In Freiburg fordert ein Witwer die Herausgabe befruchteter Eizellen seiner verstorbenen Ehefrau - um mit seiner neuen Partnerin Kinder zu bekommen. Nun hat ein Gericht entschieden.
Kassetten mit eingefrorenen Eizellen (Archivbild)

Kassetten mit eingefrorenen Eizellen (Archivbild)

Foto: Sebastian Kahnert/ dpa

Ein wiederverheirateter Witwer darf mit den eingefrorenen Eizellen seiner verstorbenen früheren Frau vorerst keine Familie gründen. Das hat der in Freiburg ansässige Zivilsenat des Oberlandesgerichts Karlsruhe entschieden. Die Klinik dürfe die 15 Eizellen der 2010 gestorbenen Frau nicht herausgeben, da das Embryonenschutzgesetz der vom Kläger geforderten Herausgabe entgegenstehe.

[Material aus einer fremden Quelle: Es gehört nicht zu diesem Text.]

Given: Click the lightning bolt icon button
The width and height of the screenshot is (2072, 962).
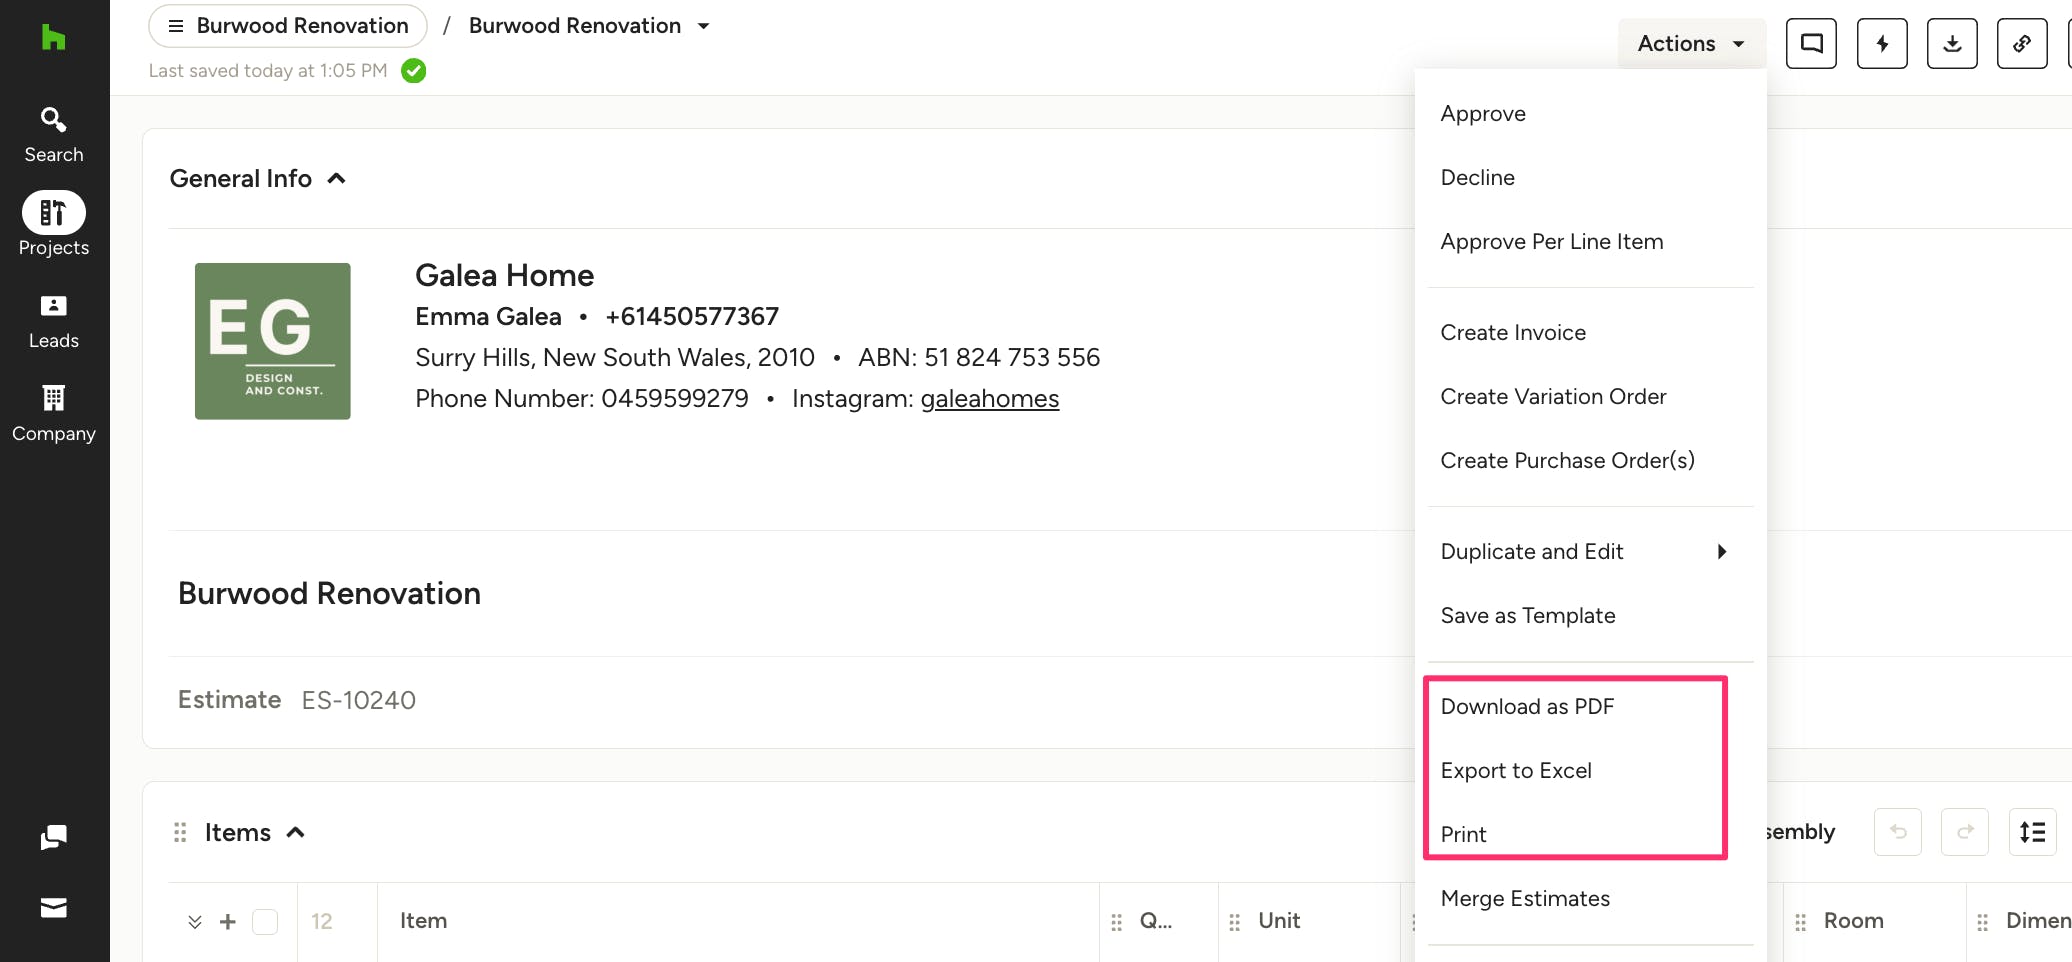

Der Kläger hatte von der Uniklinik Freiburg befruchtete Eizellen seiner verstorbenen Ehefrau eingefordert, wie unter anderem der SWR berichtet . Demnach hatte das Paar 2008 in dem Krankenhaus 15 befruchtete Eizellen einfrieren lassen, um später Kinder haben zu können. Zwei Jahre später starb die Frau jedoch an Krebs, der Witwer heiratete 2012 seine heutige Partnerin.

Der 48-jährige will die Eizellen nun für seine heutige Frau haben, die keine Kinder bekommen kann. Sie wolle sich daher die Eizellen seiner ersten Ehefrau einpflanzen lassen. Die Uniklinik kam diesem Wunsch aber nicht nach, da das Gesetz eine derartige "gespaltene Mutterschaft" verbiete. Mit dieser Argumentation hatte auch das Landgericht Freiburg im vergangenen Oktober die Klage in erster Instanz abgewiesen (Az.: 14 U 165/15).

Möglichkeiten im Ausland

In dem Fall geht es daher auch um die Grundsatzdebatte, ob die sogenannte Leihmutterschaft legalisiert werden sollte. In Deutschland verbietet das Embryonenschutzgesetz Ärzten, "bei einer Frau, welche bereit ist, ihr Kind nach der Geburt Dritten auf Dauer zu überlassen", eine künstliche Befruchtung durchzuführen. Nicht nur diese Form der Leihmutterschaft ist strafbar, sondern laut Adoptionsvermittlungsgesetz auch die Vermittlung von Leihmüttern.

Die Leihmütter selbst werden allerdings nicht strafrechtlich verfolgt, ebenso wenig wie die "Wunscheltern", also ihre Auftraggeber. Es gibt daher die Möglichkeit, das Verbot mithilfe von Leihmüttern im Ausland zu umgehen - das ist allerdings mit Kosten und Risiken verbunden. (Lesen Sie hier mehr zu dem Thema.)

Im Dezember 2014 hatte der Bundesgerichtshof entschieden , dass ausländische Gerichtsentscheidungen, die den "Wunscheltern" die rechtliche Elternschaft zuweisen, in Deutschland anerkannt werden können - zumindest unter der Bedingung, dass ein "Wunschelternteil" mit dem Kind genetisch verwandt ist.

Eine Revision gegen das jetzige Urteil ließ das Oberlandesgericht nicht zu. Die am Prozess Beteiligten haben aber die Möglichkeit, gegen diese Nichtzulassung beim Bundesgerichtshof Beschwerde einzulegen.